The UK’s credit rating was under threat of a rating downgrade late Friday when S&P, one of the world’s largest credit rating agencies, put the country in a “negative outlook” following Chancellor Kwase Quarting’s “miniature” budget last week.

The rating agency maintained the UK’s double-A credit rating, but cautioned that the outlook was negative. Standard & Poor’s said that after the chancellor’s statement, there were “additional risks” in UK lending.

The threat of a rating downgrade will prove embarrassing to the Truss government just weeks after the new prime minister takes office. The “mini” budget pushed the pound lower and interest rates higher because financial markets thought it would fuel inflation at a difficult time.

Standard & Poor’s said its decision was based on the financial statement and the government’s plan “to cut a range of taxes in addition to its previously stated intentions to provide broad support to families on energy bills”.

Credit rating agencies have lost some of their power since the 2008-2009 financial crisis when they failed to warn about the risks in several complex products that gave them top-tier ratings. But its sovereign ratings are still closely watched.

Most fiscal experts were more relaxed about the decision to spend billions on a temporary plan to keep electricity and gas bills low this winter than permanent cuts to National Insurance and income tax, including the highest rate, and a decision not to increase.
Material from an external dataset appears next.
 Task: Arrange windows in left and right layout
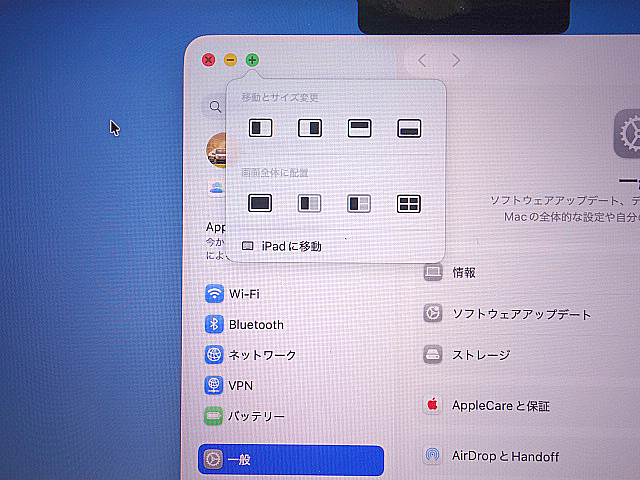tap(310, 203)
The main level of corporate tax.

Last week, the pound reached an all-time low against the US dollar, before it recovered, the cost of government borrowing rose by more than 0.5 percentage points, and the Bank of England was forced to intervene to protect the pension and mortgage system. Lenders have withdrawn most fixed rate products from the market.

The S&P estimated that the UK’s budget deficit would widen by 2.6 percentage points of GDP by 2025 as a result of the Kwarteng package, making it extremely difficult for the chancellor to realize his ambition of reducing public debt as a share of national income.

“Net general government debt will continue on an upward trajectory, contrary to our previous forecast of declining as a percentage of GDP from 2023,” the rating agency said.

Standard & Poor’s said it still expects the British economy to contract over the coming quarters, adding that it remains unclear whether government promises to cut borrowing from public spending cuts will materialize and will be enough to put debt back on a downward path.

This will be particularly difficult, he added, in the context of a weak global economy, and rising interest rates that are hurting the housing market and denting consumer sentiment.

With the government’s financial watchdog muzzled until late November, Standard & Poor’s predicted a difficult period for the British economy.

“We consider our updated financial outlook to be subject to additional risks, for example if UK economic growth becomes weaker due to further deterioration in the economic environment, or if government borrowing costs increase more than expected, driven by market forces and monetary policy tightening.”